Max Adams, author of The Prometheans, looks at the art of John Martin and how in his epic landscapes of apocalyptic scale one can see reflected his revolutionary leanings.
Max Adams was born in London in 1961 and after more than twenty years as an archaeologist turned to writing. His first major biography, published in 2005, aimed to rescue the reputation of a neglected naval hero, Admiral Collingwood (Weidenfeld 2004). His group biography of artist John Martin’s circle, The Prometheans was published in 2009 and was a Guardian Book of the Week. Max’s third neglected-Geordie biography, just completed, is a life of the first Englishman of whom one could write a biography: Oswald, the Dark Age Northumbrian king and saint. Max is a Royal Literary Fund Fellow at the University of Newcastle. His website: www.theambulist.co.uk/
John Martin, born in the week that the Bastille was stormed in July 1789, was an instinctive revolutionary. His generation may have suffered from a misty-eyed envy of new-found liberties in America and France, but they understood what practical revolution might mean at home and they strove to achieve liberation from repression and tyranny without bloodshed; very largely they succeeded.

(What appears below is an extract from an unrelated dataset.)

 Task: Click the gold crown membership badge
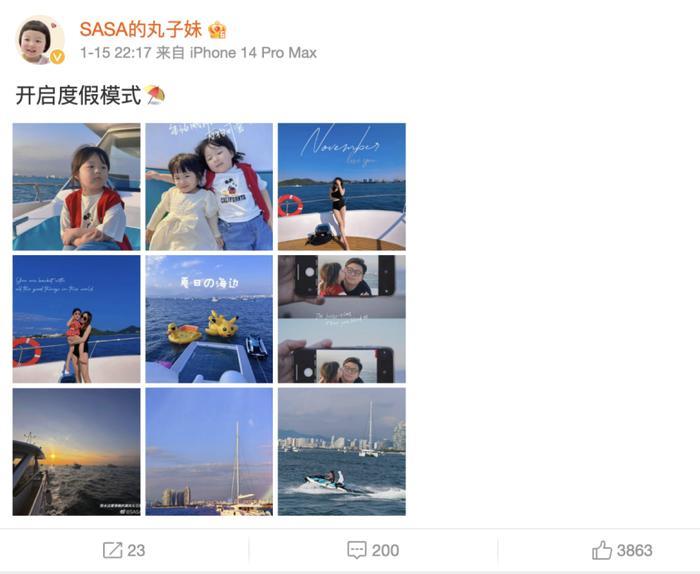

Martin has often, and wrongly, been seen as a religious fanatic by a comprehensive misunderstanding of his paintings and by false association with his schizophrenic arsonist brother. He has also been portrayed as a Luddite (by critics who should have known better) and by Ruskin, a late contemporary, as a mere artisan in lamp-black. Poor Martin. Despite his very evident technical deficiencies as a painter – he inevitably suffers by comparison with his friends and contemporaries Turner and Constable – he was equally adept at creating a theatrical sense of a world undergoing irreversible change, and more fervent than either in his desire to be an engine of that change. If there were dramatists better placed to portray the dilemmas of the human condition, and one immediately thinks of Shelley and Byron, of Delacroix and Dickens, no-one came closer than Martin to designing the perfect sets on which to act out the drama: he was the supreme architect and engineer of the sublime.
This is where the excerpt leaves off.